Ownership

How important is it for you to own your movies and books and videogames?

I am one of those people who fills with righteous indignation on hearing stories about how EA or Steam can (allegedly) ban people from playing the games they paid for based on what they did on the forums. And yet I endeavor to only buy games on Steam – if there is no Steam version and its not an MMO, it doesn’t exist to me. The last console I owned was a PS2.

As I was reflecting on this seeming dissonance, I glanced over at my bookshelf. And what I saw were a lot of DVDs I had not touched in nearly a decade (or more), and unlikely to touch ever again.

What I realized I wanted was:

  1. the ability to play a game, watch a movie, or read a book.
  2. the ability to do so again, at some later date, without paying again.
  3. paying a discounted price for the loss of ownership.

To be clear, by “ownership” I am referring to my ability to resell or gift the item.

My Steam library is sitting at 205 games.
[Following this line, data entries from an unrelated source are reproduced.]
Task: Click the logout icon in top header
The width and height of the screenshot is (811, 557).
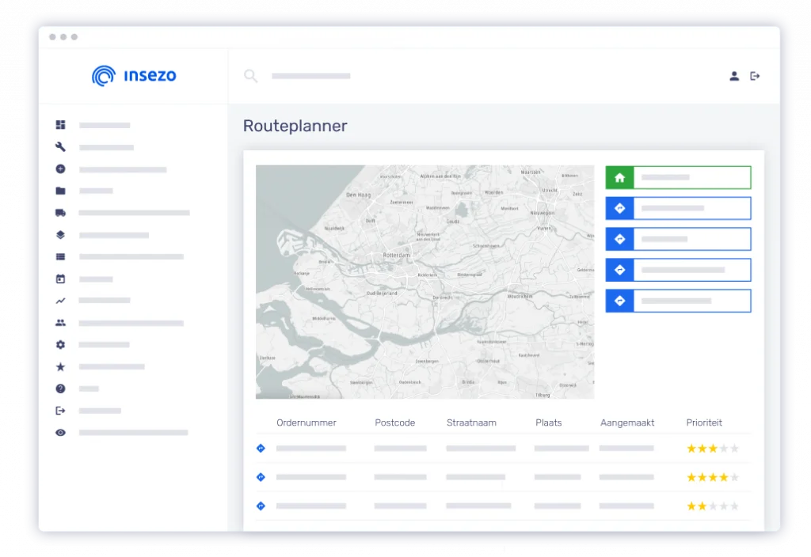Action: pyautogui.click(x=755, y=76)
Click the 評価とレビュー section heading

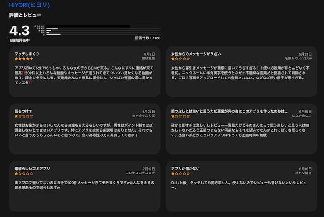coord(24,15)
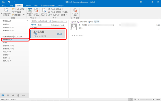Screen dimensions: 161x101
Task: Select Normal view button in status bar
Action: (x=131, y=99)
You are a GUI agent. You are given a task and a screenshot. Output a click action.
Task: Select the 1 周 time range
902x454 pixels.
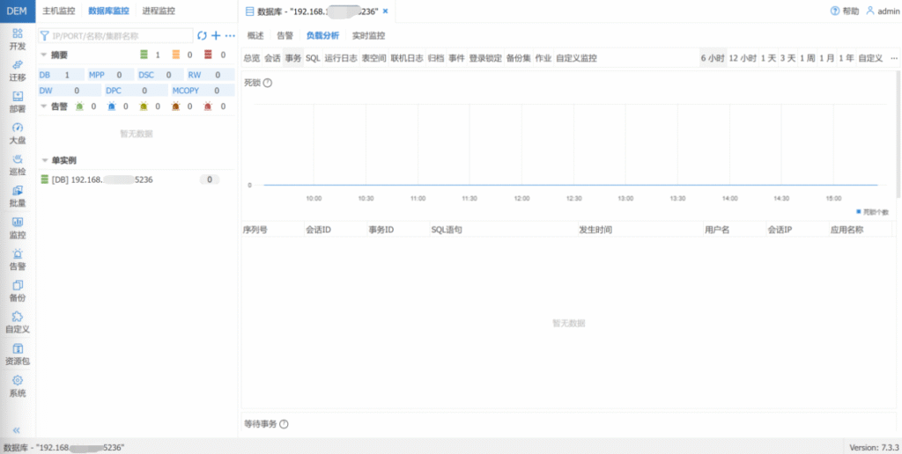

There are exactly two titles out of those 205 that I paid full MSRP for, and they were Fallout: New Vegas and Portal 2. At $40, Skyrim was the next highest amount of money I was willing to pony up for the Steam service for an individual game since I first downloaded the client with the Orange Box.

So when people ask that “what if Steam shuts down?” question, a large part of it is moot: there is no scenario in which I’d miss Singularity or KOTOR or Far Cry. I might want the possibility of booting up Portal or Half Life 2 (like when Episode 3 comes out, cough) years down the line, but in all likelihood they would share the same fate as my pristine copies of Xenogears, the Tenchu series, and FF7-FFX in indefinite shelving purgatory.

Posted on February 8, 2012, in Miscellany and tagged , . Bookmark the permalink. 9 Comments.

  1. But when you realize that you don’t must own a DVD… don’t you also realize that you aren’t willing to pay 30 bucks for a movie? Because a movie is never worth 30 bucks. Only the illusion to own a product made you pay that amount.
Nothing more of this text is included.